About this exercise:
Every record below should be printed exactly as it appears.

Data to examine:
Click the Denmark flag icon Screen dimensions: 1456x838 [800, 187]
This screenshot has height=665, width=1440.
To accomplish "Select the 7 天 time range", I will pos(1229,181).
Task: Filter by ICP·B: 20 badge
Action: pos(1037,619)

Solved exercise:
Click the Denmark flag icon Screen dimensions: 1456x838 [800, 187]
This screenshot has height=665, width=1440.
To accomplish "Select the 7 天 time range", I will pos(1229,181).
Task: Filter by ICP·B: 20 badge
Action: pos(1037,619)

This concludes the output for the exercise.